_Estratto della fonte:_
+++++

È il film più stellato di sempre dai critici di Cannes. 261mila ingressi in Francia (fino ad ora, ed è solo il primo week-end di programmazione) e un consenso planetario piovuto addosso a un’opera che parla la lingua della vita, delle viscere del cuore, con una forza impossibile da metabolizzare senza rimanerne tramortiti ed estasiati al tempo stesso.
“Non mi interrogo mai a priori su ciò di cui il mio film dovrà parlare o dei suoi temi, mi lascio trascinare dalla forza della storia", racconta il regista Abdellatif Kechiche nella conferenza stampa romana. "Il film parla d’amore ma anche dell’importanza del caso, del destino, della casualità che sta dietro a un incontro decisivo come quello di Adèle ed Emma, che per la prima volta si intravedono a un semaforo. Si tratta anche dell’incontro tra due mondi familiari diversi, quello intellettuale e borghese da un lato e quello proletario dall’altro, come a suggerire che l’amore resiste benissimo alle differenze di classe. La vita di Adele però è soprattutto il racconto di un’iniziazione, un passaggio dalla gioventù all’età adulta da parte di una giovane donna che è quasi un’eroina, capace di andare avanti con coraggio nonostante gli ostacoli che incontra. Ciò che mi piaceva mostrare era proprio questo grande senso di libertà.”
Entusiasta anche Jérémie Laheurte: “Sul set c’erano grossi input e grande spazio per creare, si è creata una certa fiducia fin da subito. È stato straordinario per me lavorare a un film di Abdel, un regista che fa propria una notevole istintività ma con un’attenzione costante all’equilibrio. Kechiche ha un modo particolare di lavorare ma per me è stata un’esperienza d’attore straordinaria”.
Adèle Exarchopoulos invece, in barba alle recenti polemiche che l’hanno vista protagonista anche se in posizione più defilata rispetto alla collega Léa Seydoux, loda l’atmosfera sul set: “Il film vanta un grande sforzo d’equipe, con un lavoro di costruzione continua e la possibilità, per me, di aver vicino dei grandi attori. Non c’è nessuna costrizione entro dei limiti da parte di Abdel; per esempio, nella scena del bus con Jerémie, ci siamo lasciati andare all’improvvisazione. Mi ha aiutato molto l’aver girato in ordine cronologico, la mia età era quella della protagonista e quindi ho vissuto direttamente sulla mia pelle e dal di dentro l’esperienza di maturazione che la riguarda. Ci sono poi dettagli fisici che mi accomunano alla protagonista: il toccarmi in modo particolare i capelli, per esempio, una cosa che fanno molte donne e che anche io faccio spesso. Adèle mangia, balla, ha appetiti sessuali: mi è piaciuto molto dover interpretare tutto ciò.”

+++++

_Dati forniti:_
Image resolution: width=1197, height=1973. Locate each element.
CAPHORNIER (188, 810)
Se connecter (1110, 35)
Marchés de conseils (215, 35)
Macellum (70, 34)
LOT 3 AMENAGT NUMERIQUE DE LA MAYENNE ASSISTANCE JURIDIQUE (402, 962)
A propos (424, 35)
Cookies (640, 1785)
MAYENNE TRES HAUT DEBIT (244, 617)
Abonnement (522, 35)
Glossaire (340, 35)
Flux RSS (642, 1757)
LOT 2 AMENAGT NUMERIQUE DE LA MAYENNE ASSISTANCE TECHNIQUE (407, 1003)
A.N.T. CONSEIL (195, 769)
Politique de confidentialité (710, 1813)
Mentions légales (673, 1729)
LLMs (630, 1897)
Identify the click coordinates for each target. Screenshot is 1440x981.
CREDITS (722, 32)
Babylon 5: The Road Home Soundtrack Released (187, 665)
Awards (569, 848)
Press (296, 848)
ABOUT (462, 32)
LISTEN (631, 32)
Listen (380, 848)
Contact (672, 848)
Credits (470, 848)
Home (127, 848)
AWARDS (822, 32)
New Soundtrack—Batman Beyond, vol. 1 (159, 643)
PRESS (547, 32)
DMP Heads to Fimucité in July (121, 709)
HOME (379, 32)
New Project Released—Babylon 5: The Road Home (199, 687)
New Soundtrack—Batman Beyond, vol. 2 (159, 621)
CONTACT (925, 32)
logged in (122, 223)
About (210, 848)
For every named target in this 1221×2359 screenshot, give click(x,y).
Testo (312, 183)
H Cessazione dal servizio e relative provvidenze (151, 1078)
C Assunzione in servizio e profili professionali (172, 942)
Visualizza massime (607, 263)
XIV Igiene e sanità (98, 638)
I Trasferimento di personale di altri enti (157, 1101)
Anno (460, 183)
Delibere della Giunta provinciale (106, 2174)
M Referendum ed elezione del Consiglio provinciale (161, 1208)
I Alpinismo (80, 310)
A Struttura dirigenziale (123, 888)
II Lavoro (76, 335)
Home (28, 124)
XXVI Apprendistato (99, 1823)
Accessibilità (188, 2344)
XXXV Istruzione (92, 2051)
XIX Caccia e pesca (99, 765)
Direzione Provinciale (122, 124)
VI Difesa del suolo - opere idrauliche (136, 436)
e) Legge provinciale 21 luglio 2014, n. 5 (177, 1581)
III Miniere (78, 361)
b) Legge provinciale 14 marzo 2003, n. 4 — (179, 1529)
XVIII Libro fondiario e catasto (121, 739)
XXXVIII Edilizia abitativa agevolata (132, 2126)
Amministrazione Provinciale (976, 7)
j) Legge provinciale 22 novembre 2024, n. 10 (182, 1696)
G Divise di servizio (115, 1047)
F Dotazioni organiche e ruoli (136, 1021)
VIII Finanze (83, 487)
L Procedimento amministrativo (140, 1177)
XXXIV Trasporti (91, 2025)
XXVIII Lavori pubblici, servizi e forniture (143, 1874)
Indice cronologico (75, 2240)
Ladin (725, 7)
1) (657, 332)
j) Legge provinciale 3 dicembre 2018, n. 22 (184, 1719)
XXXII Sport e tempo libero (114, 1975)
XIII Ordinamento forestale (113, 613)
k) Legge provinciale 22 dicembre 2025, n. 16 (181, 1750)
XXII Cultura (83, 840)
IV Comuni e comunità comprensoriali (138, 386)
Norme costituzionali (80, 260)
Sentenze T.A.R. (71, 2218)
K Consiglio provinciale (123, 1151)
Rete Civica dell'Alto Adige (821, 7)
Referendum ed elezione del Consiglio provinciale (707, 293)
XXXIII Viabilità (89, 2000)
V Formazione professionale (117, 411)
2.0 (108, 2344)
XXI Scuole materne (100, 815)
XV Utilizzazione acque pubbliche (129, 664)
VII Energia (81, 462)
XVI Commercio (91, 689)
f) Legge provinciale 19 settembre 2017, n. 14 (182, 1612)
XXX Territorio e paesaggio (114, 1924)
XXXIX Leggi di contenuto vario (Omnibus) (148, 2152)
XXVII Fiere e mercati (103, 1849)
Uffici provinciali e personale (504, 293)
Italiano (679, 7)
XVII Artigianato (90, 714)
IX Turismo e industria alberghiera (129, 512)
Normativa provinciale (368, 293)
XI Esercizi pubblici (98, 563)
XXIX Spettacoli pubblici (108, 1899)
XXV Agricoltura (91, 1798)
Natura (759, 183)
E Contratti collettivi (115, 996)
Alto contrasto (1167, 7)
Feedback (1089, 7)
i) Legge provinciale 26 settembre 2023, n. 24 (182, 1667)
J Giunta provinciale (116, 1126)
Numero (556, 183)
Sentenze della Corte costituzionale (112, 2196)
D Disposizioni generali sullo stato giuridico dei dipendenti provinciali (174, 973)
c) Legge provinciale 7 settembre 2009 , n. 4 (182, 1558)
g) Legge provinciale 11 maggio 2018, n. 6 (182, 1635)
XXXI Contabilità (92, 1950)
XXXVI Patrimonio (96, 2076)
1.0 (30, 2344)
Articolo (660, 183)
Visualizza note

+++++

_Il problema:_
Secondo l'articolo su La vita di Adele, perché girare in ordine cronologico ha aiutato Adèle Exarchopoulos? Spiegalo in una, due o tre frasi. Basati soltanto sull'articolo su La vita di Adele.

_Esercizio svolto:_
Girare in ordine cronologico l'ha aiutata perché la sua età era quella della protagonista. Così ha vissuto direttamente sulla propria pelle, e dal di dentro, l'esperienza di maturazione del personaggio.